Collected data:
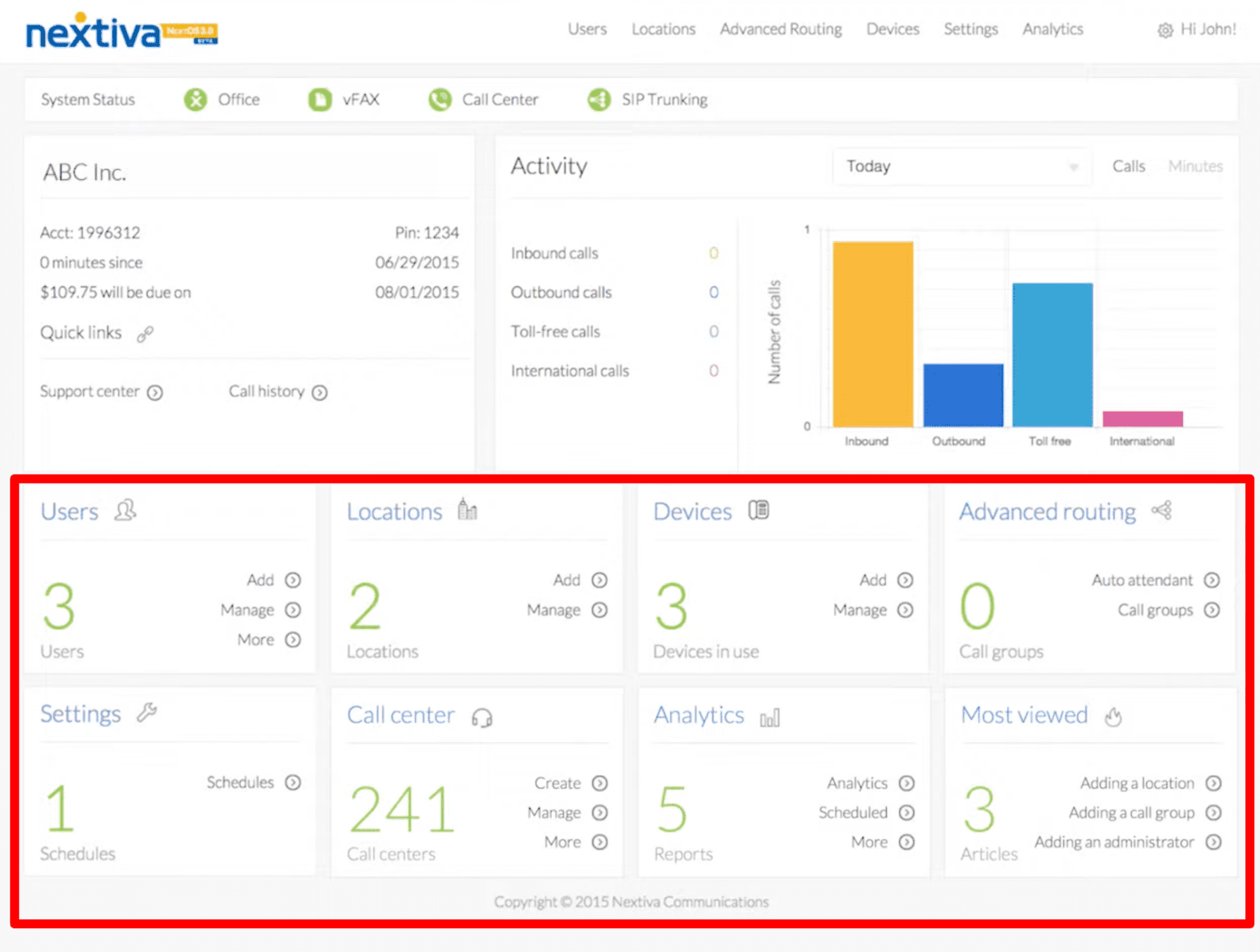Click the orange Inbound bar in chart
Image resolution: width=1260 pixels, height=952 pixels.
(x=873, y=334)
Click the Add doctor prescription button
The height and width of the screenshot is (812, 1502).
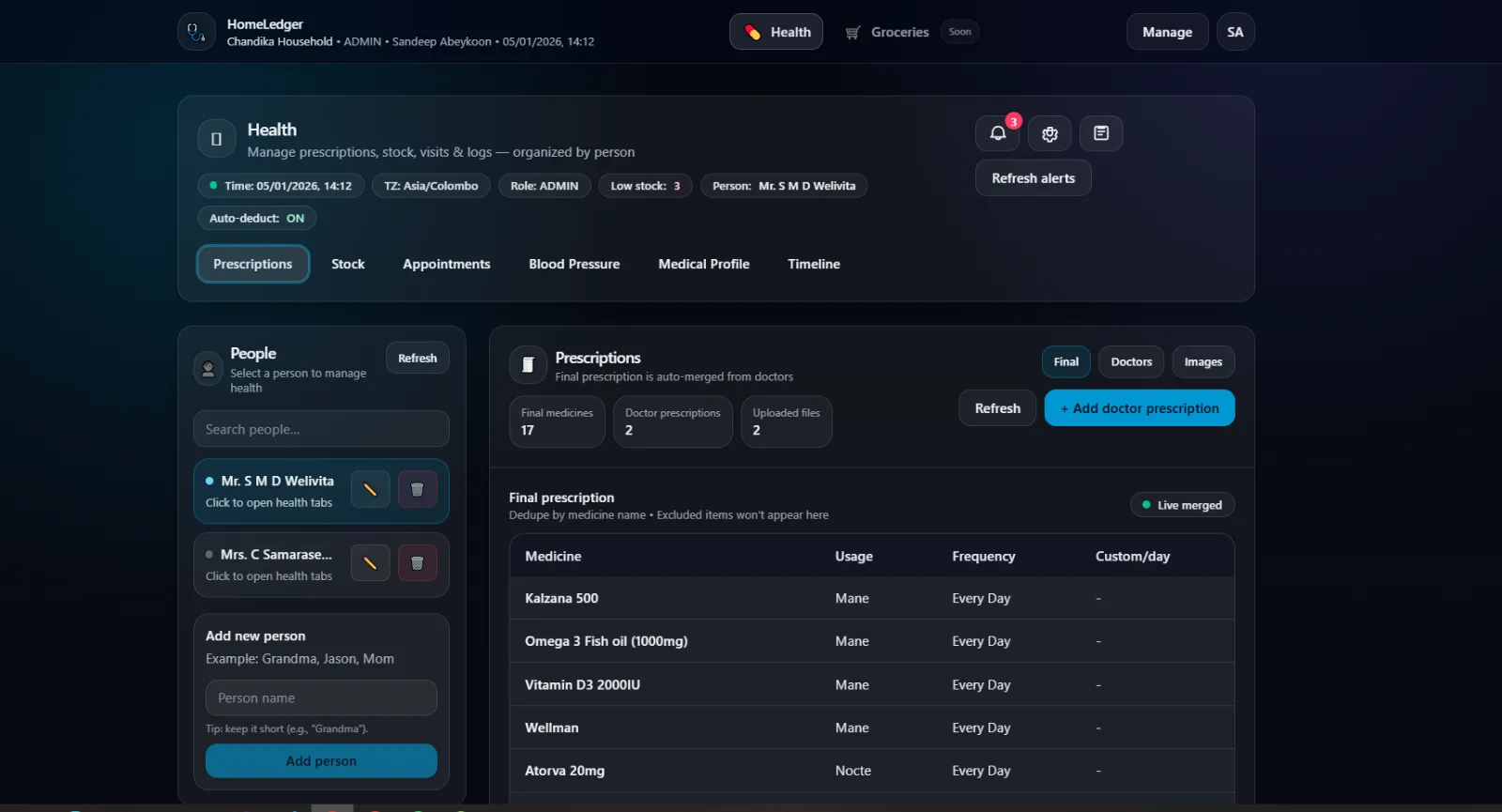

_Exercise brief_. Keep the pictures out of your answer, which should be the lines from the one with "Click the Add doctor prescription button" through the final line of the data, copied exactly.

_Task response_.
Click the Add doctor prescription button
The height and width of the screenshot is (812, 1502).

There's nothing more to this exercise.